# start of DATASET

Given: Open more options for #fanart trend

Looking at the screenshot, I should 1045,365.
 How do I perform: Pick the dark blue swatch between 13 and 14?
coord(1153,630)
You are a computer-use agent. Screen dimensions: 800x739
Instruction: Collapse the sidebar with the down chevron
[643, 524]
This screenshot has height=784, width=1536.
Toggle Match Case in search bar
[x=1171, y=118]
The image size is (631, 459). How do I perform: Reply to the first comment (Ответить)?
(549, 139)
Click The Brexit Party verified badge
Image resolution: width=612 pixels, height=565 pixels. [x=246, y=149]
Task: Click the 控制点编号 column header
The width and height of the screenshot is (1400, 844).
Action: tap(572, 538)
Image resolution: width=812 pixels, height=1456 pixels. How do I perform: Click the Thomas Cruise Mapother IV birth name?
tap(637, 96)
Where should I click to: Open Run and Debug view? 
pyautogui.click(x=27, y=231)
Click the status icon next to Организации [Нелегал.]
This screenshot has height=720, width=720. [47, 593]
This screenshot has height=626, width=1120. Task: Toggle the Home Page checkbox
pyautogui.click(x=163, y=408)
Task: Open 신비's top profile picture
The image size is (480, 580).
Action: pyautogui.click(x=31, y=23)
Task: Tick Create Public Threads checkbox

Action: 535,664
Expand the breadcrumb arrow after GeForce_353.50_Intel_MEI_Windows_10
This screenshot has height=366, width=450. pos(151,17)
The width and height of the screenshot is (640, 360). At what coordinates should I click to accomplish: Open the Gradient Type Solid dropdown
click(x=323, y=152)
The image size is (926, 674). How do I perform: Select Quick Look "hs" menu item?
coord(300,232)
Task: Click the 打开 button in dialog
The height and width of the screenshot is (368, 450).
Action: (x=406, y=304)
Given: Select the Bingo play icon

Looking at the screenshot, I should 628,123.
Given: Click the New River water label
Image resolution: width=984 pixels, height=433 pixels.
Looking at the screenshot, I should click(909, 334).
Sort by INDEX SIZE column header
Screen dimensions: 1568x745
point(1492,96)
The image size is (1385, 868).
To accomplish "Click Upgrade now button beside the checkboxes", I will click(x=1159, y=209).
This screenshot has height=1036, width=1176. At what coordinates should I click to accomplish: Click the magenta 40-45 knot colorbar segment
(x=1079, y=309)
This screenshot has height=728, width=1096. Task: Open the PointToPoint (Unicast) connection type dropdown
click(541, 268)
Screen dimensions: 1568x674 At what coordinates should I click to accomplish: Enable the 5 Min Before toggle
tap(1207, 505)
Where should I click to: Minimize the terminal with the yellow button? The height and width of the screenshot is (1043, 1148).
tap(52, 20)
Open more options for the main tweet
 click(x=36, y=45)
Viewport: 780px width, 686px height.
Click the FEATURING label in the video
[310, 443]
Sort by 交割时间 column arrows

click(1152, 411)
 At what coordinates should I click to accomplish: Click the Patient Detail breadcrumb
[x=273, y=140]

# end of DATASET

WRITTEN EXERCISE. Copy all of the records above verbatim, keeping every line, character and blank line unchanged.

TASK RESPONSE.
Given: Open more options for #fanart trend

Looking at the screenshot, I should 1045,365.
 How do I perform: Pick the dark blue swatch between 13 and 14?
coord(1153,630)
You are a computer-use agent. Screen dimensions: 800x739
Instruction: Collapse the sidebar with the down chevron
[643, 524]
This screenshot has height=784, width=1536.
Toggle Match Case in search bar
[x=1171, y=118]
The image size is (631, 459). How do I perform: Reply to the first comment (Ответить)?
(549, 139)
Click The Brexit Party verified badge
Image resolution: width=612 pixels, height=565 pixels. [x=246, y=149]
Task: Click the 控制点编号 column header
The width and height of the screenshot is (1400, 844).
Action: tap(572, 538)
Image resolution: width=812 pixels, height=1456 pixels. How do I perform: Click the Thomas Cruise Mapother IV birth name?
tap(637, 96)
Where should I click to: Open Run and Debug view? 
pyautogui.click(x=27, y=231)
Click the status icon next to Организации [Нелегал.]
This screenshot has height=720, width=720. [47, 593]
This screenshot has height=626, width=1120. Task: Toggle the Home Page checkbox
pyautogui.click(x=163, y=408)
Task: Open 신비's top profile picture
The image size is (480, 580).
Action: pyautogui.click(x=31, y=23)
Task: Tick Create Public Threads checkbox

Action: 535,664
Expand the breadcrumb arrow after GeForce_353.50_Intel_MEI_Windows_10
This screenshot has height=366, width=450. pos(151,17)
The width and height of the screenshot is (640, 360). At what coordinates should I click to accomplish: Open the Gradient Type Solid dropdown
click(x=323, y=152)
The image size is (926, 674). How do I perform: Select Quick Look "hs" menu item?
coord(300,232)
Task: Click the 打开 button in dialog
The height and width of the screenshot is (368, 450).
Action: (x=406, y=304)
Given: Select the Bingo play icon

Looking at the screenshot, I should 628,123.
Given: Click the New River water label
Image resolution: width=984 pixels, height=433 pixels.
Looking at the screenshot, I should click(909, 334).
Sort by INDEX SIZE column header
Screen dimensions: 1568x745
point(1492,96)
The image size is (1385, 868).
To accomplish "Click Upgrade now button beside the checkboxes", I will click(x=1159, y=209).
This screenshot has height=1036, width=1176. At what coordinates should I click to accomplish: Click the magenta 40-45 knot colorbar segment
(x=1079, y=309)
This screenshot has height=728, width=1096. Task: Open the PointToPoint (Unicast) connection type dropdown
click(541, 268)
Screen dimensions: 1568x674 At what coordinates should I click to accomplish: Enable the 5 Min Before toggle
tap(1207, 505)
Where should I click to: Minimize the terminal with the yellow button? The height and width of the screenshot is (1043, 1148).
tap(52, 20)
Open more options for the main tweet
 click(x=36, y=45)
Viewport: 780px width, 686px height.
Click the FEATURING label in the video
[310, 443]
Sort by 交割时间 column arrows

click(1152, 411)
 At what coordinates should I click to accomplish: Click the Patient Detail breadcrumb
[x=273, y=140]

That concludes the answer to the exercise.